Westerwelle si è preso una grande rivincita sui suoi detrattori con la forte affermazione del suo partito, ora al 14,6%. La strada che lo porterà presumibilmente a ricoprire il ruolo di capo della diplomazia tedesca nel nuovo gabinetto della signora Merkel è stata lunga e accidentata. Dopo la rottura con l’ala più nazionalista ed intollerante del suo partito, capeggiata da Möllemann -poi morto in un tragico incidente-  Westerwelle ha riorientato l’agenda politica del partito. Con la sua carismatica capacità retorica ha insistito su ciò per cui i liberali si sono da sempre battuti: meno presenza dello Stato nell’economia, minore pressione fiscale, più libertà civili e maggiore responsabilità individuale. Allo stesso tempo è tornato a curare il rapporto con i conservatori, suggellandolo nel 2004 con l’elezione a Presidente della Repubblica di Horst Köhler. Negli ultimi anni Westerwelle ha così riguadagnato la stima di moltissimi tedeschi, dando l’impressione che dietro di lui ci fosse finalmente una struttura partitica ed organizzativa solida. Rispetto al 2005, il leader dell’FDP ha sapientemente ricalibrato il tiro della sua azione politica. Come ha notato (polemicamente) la FAZ, quotidiano bibbia dei liberalconservatori tedeschi, il programma dei liberali contiene notevoli e per certi versi sorprendenti concessioni al Sozialstaat, nella consapevolezza che governare con una Cancelliera senz’altro “più socialdemocratica” di quattro anni fa sarà cosa assai complicata.

In ogni caso, le divergenze con il partito della signora Merkel e con i cristianosociali rimangono piuttosto marcate. In particolare, i liberali pretendono una drastica riforma del sistema fiscale, l’allentamento delle regole sul licenziamento nelle piccole imprese, la soppressione del fondo per la sanità istituito dalla Große Koalition e l’abolizione dell’obbligo di leva.
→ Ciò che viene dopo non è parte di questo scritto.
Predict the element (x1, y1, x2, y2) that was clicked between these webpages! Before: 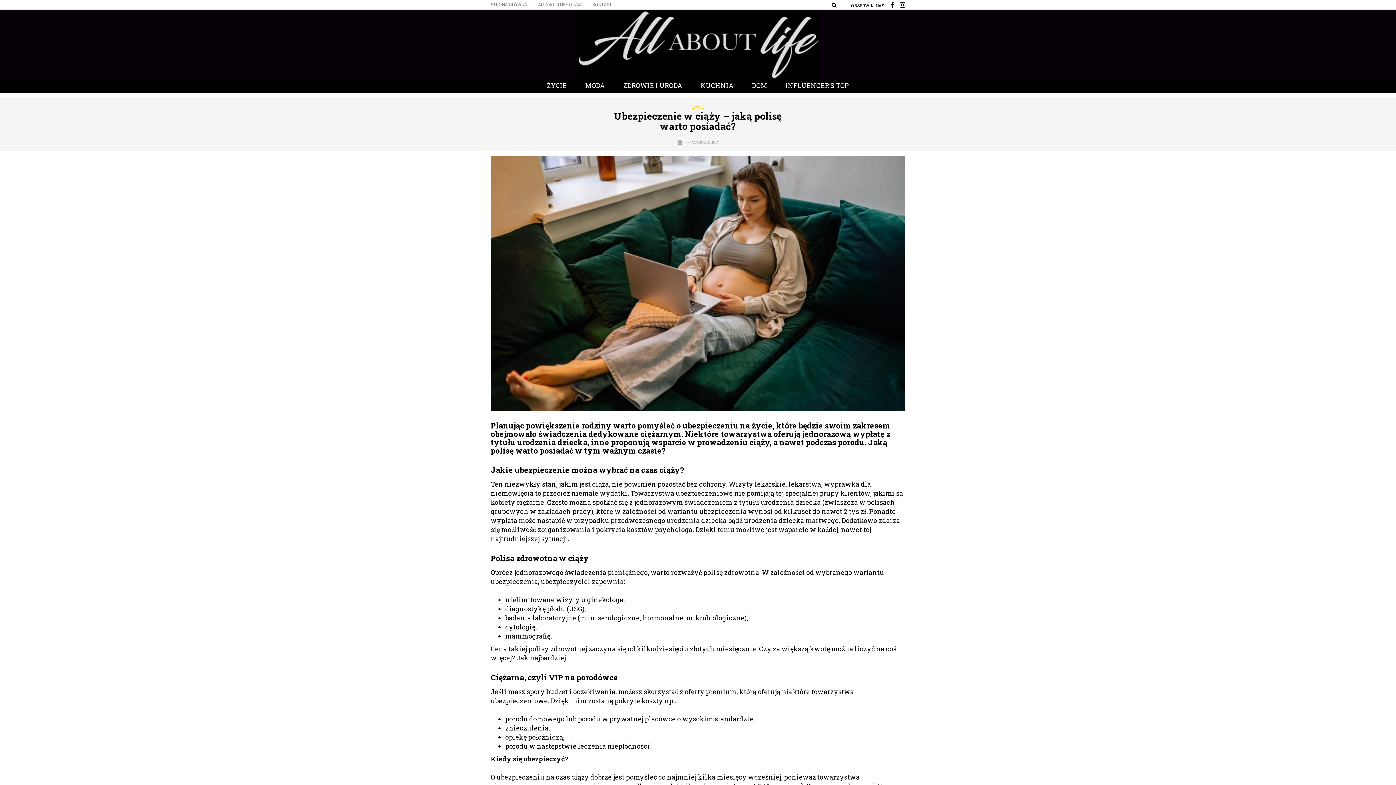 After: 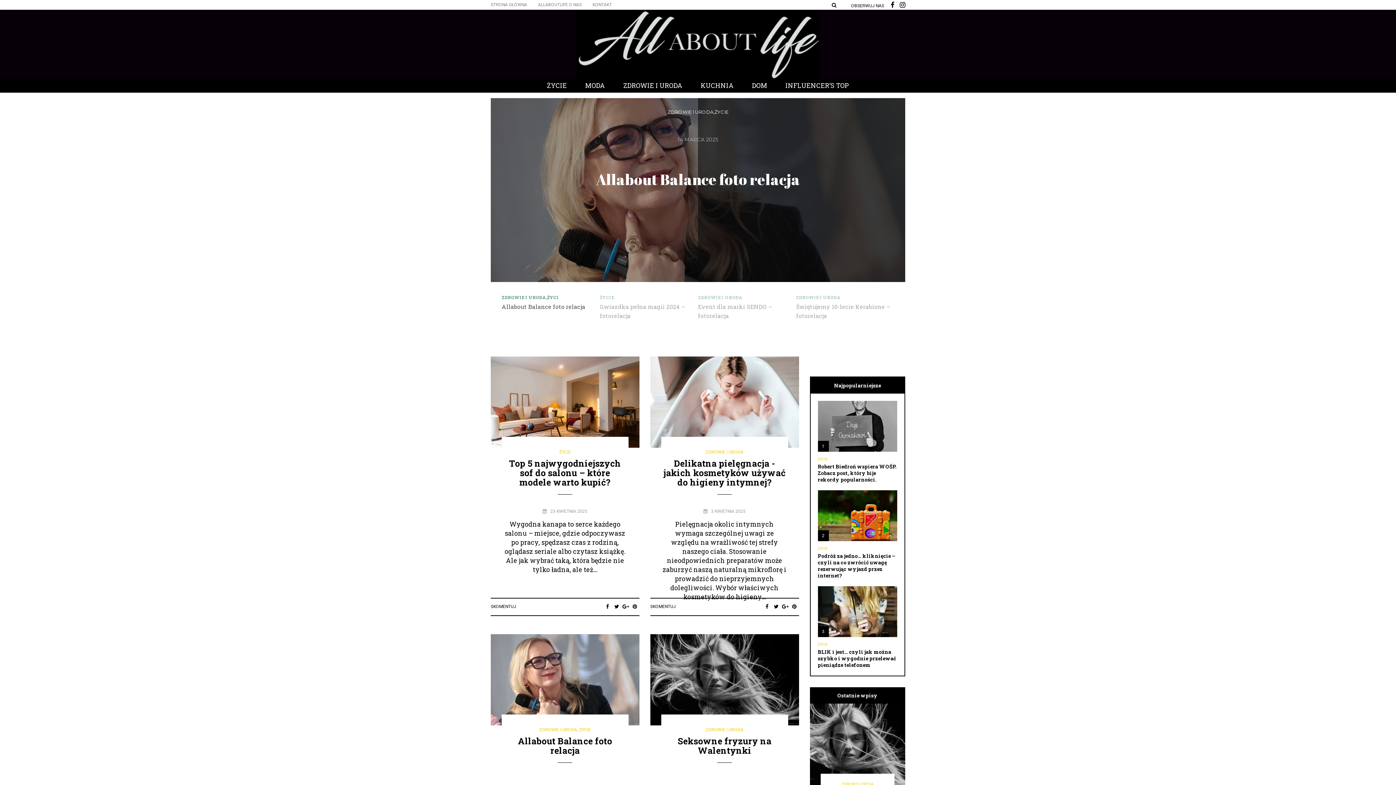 Action: label: STRONA GŁÓWNA bbox: (490, 1, 532, 8)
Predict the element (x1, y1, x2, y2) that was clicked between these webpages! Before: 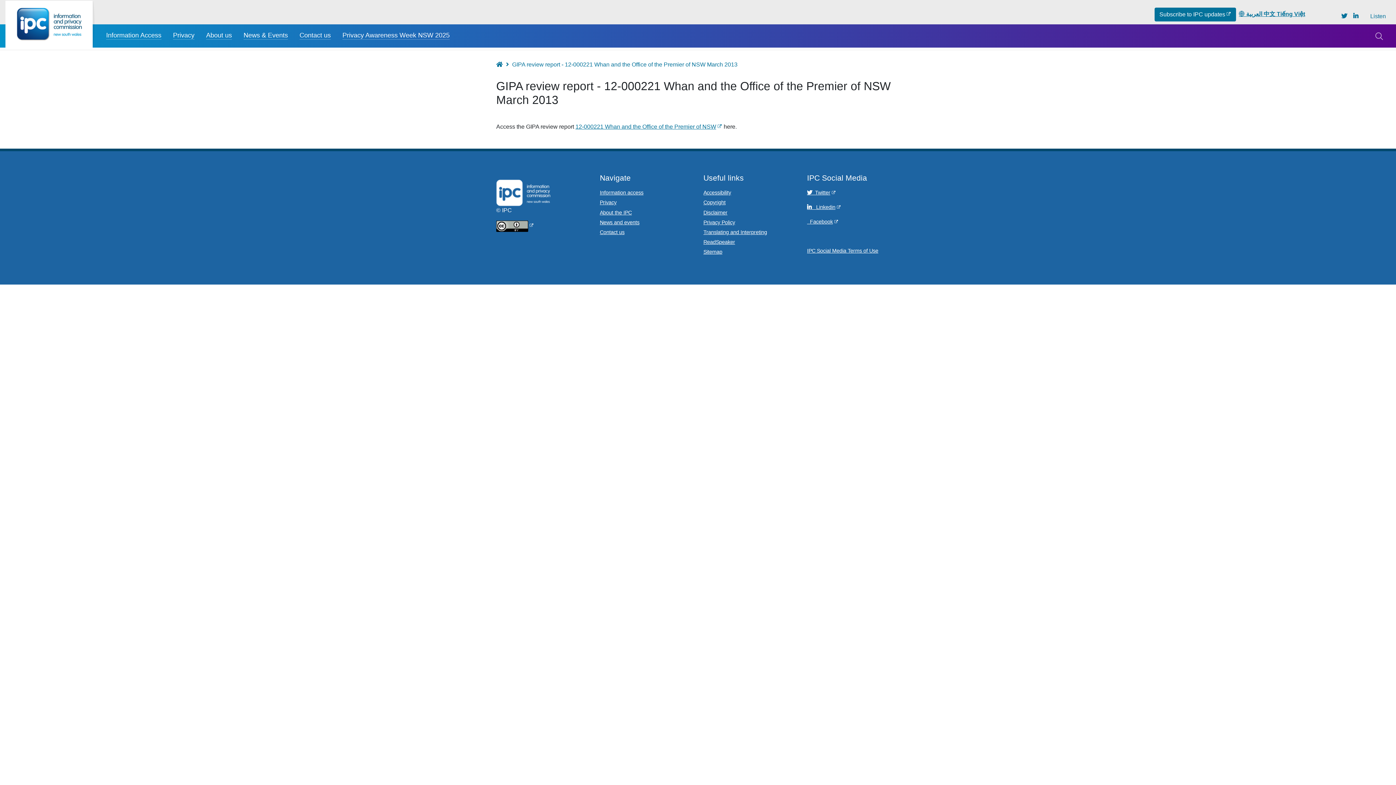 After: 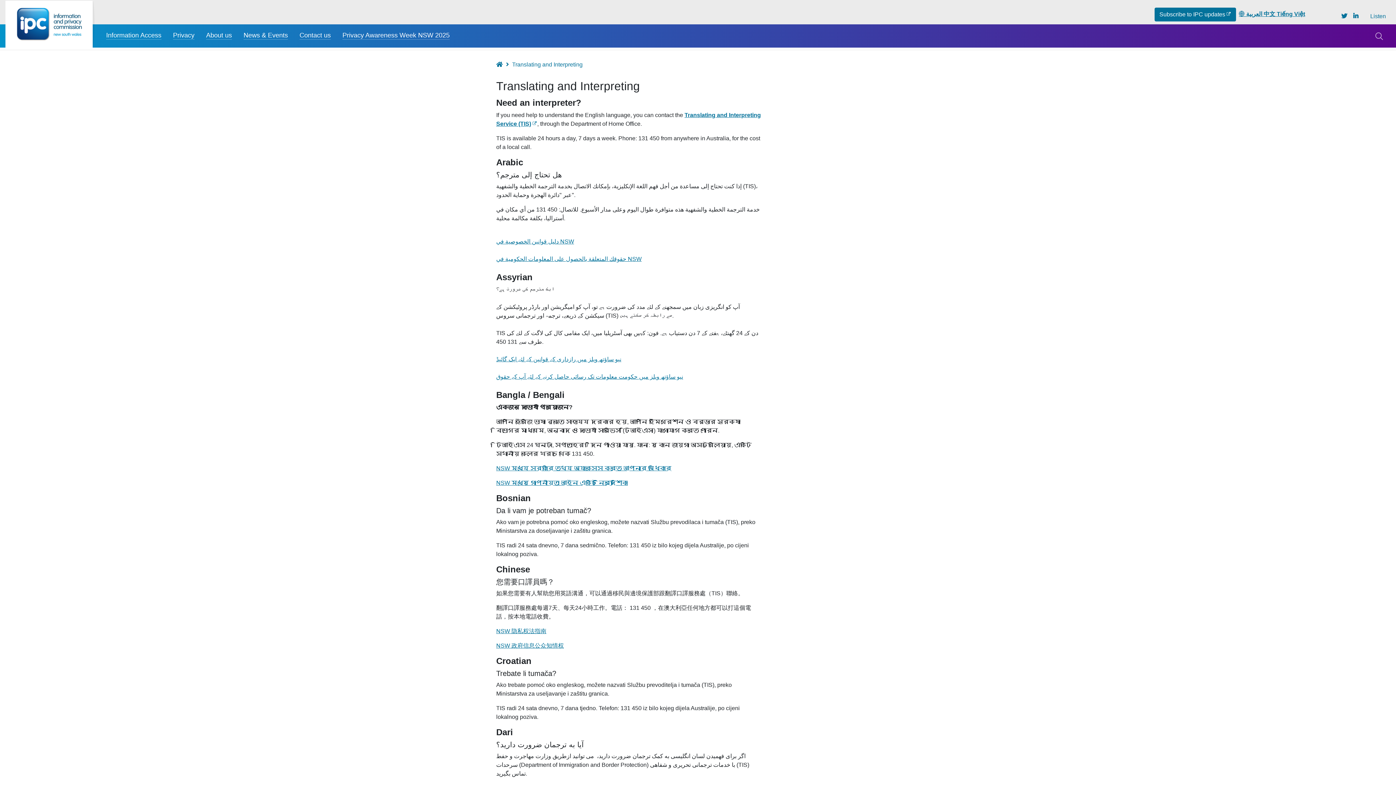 Action: label: Translating and Interpreting bbox: (703, 229, 767, 235)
Tutte richieste finora rispedite al mittente dalla CDU/CSU, che però, dato il non confortante esito elettorale, dovrà presumibilmente scendere a compromessi. Le trattative di coalizione dovrebbero concludersi entro il 9 novembre, giorno della Caduta del Muro. Solo allora sapremo con precisione quali saranno i rapporti di forza all’interno del nuovo esecutivo giallo-nero.